En lo que concierne al tema de la sexualidad que le
interesa en aquella época, se pregunta por la razón por la que existe un
vínculo entre sexualidad, subjetividad y obligación con la verdad.
También inquiere por la razón que determina en la cultura cristiana una
sexualidad convertida en el “sismógrafo” de nuestra identidad.
Foucault responde a estas preguntas rescatando de la
historia dos modelos de conducta referidos a la sexualidad. Por este
procedimiento se dispone a poner en tela de juicio ciertas ideas que nos
hacemos de la cuestión.
El primero es el modelo de Artemidoro, autor de una
interpretación de los sueños, para quien la penetración simboliza algo
más que un acto sexual, ya que se refiere a la vida social del sujeto
cívico. Penetrar o ser penetrado es la polaridad grecorromana, es decir
no la identidad biológica de la pareja, no se trata de hétero ni de
homosexualidad, sino el hecho de ser activo o pasivo en la relación
sexual. La virilidad se define por el penetrar, y el ser penetrado es
signo de molicie, afeminamiento, y en último término de esclavitud. Amo o
esclavo en todos los órdenes es lo que inquieta a la ética antigua.
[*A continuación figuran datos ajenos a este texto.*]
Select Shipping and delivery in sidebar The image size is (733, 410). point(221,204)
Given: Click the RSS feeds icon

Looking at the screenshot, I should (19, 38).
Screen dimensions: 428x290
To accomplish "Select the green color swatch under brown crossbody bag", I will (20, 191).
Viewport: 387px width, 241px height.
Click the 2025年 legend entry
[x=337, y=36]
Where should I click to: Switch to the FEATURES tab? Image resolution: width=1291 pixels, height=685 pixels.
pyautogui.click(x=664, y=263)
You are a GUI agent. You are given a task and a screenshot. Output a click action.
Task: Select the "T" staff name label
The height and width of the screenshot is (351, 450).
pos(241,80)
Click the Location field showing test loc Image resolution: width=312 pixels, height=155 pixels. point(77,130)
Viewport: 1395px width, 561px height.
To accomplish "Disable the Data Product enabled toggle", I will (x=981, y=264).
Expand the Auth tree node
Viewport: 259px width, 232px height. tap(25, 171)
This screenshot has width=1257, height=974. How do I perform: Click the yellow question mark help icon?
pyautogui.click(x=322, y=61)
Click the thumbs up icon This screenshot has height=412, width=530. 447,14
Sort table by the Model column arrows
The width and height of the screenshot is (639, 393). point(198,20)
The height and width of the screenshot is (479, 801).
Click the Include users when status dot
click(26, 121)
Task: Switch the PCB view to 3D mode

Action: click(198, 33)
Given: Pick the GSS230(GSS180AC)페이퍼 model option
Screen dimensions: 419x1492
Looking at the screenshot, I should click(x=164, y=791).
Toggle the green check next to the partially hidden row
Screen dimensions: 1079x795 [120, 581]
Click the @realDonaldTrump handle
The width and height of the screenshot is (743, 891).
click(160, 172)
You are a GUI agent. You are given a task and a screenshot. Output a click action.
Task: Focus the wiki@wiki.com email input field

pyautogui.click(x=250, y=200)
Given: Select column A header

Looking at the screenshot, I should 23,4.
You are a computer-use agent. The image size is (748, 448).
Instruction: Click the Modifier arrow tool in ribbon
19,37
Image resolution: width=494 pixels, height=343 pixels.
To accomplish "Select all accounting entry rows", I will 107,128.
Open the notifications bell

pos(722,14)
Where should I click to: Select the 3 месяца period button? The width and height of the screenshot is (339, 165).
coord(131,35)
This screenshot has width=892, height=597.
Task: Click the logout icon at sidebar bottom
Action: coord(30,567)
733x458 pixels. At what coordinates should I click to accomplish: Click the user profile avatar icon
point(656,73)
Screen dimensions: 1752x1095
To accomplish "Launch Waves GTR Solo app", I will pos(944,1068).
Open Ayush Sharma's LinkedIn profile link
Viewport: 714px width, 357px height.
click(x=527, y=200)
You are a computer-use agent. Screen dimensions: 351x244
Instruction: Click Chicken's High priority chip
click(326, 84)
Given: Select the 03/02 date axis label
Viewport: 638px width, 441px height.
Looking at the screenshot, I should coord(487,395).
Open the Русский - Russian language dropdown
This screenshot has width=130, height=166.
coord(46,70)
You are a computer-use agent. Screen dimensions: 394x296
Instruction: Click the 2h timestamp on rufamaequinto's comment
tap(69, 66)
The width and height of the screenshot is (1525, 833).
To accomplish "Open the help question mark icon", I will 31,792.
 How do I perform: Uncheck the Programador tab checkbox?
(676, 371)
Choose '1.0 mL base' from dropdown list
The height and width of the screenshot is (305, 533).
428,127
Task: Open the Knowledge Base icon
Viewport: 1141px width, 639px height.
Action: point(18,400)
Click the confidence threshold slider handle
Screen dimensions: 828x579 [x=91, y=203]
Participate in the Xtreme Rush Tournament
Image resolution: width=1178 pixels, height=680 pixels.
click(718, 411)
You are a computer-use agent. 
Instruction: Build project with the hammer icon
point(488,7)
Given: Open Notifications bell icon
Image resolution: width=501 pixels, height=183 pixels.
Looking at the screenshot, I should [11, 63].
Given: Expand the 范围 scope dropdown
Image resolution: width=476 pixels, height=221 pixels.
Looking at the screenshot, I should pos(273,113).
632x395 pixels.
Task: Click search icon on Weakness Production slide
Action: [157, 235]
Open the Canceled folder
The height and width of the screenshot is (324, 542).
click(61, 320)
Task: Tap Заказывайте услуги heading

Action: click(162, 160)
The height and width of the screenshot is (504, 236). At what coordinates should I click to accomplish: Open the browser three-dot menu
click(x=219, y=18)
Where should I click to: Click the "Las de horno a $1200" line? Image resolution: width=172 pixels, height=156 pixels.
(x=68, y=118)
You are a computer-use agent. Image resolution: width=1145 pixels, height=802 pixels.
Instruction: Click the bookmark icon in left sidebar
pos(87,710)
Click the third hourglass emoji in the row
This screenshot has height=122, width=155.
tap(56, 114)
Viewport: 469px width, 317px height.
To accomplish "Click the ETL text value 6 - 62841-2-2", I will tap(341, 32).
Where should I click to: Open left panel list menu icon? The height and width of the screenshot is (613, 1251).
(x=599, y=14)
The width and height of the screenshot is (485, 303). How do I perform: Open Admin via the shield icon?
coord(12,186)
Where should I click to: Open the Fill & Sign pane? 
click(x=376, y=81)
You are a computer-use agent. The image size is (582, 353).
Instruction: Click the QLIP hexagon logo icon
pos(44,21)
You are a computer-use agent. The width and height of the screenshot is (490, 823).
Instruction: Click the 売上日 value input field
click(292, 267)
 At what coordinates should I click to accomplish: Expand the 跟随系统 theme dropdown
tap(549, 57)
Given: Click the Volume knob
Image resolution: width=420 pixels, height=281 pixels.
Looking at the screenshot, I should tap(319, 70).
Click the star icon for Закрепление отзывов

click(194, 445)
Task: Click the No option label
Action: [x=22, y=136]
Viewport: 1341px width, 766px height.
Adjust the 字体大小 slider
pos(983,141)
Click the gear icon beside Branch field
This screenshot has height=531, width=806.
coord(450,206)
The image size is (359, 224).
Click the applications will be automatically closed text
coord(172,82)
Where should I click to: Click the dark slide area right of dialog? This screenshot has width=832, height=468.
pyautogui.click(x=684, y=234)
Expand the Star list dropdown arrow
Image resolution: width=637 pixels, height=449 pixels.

Sólo el joven ciudadano, discípulo de un prestigioso y
cuidadoso maestro o patricio, puede convertir su ser penetrado en un
acto iniciático socialmente aceptable, pero el varón adulto debe
penetrar.
Las relaciones sexuales, entonces, son para Artemidoro,
valores referidos a la jerarquía social, y deben ser descifrados según
este código interpretativo cuando aparecen en los sueños.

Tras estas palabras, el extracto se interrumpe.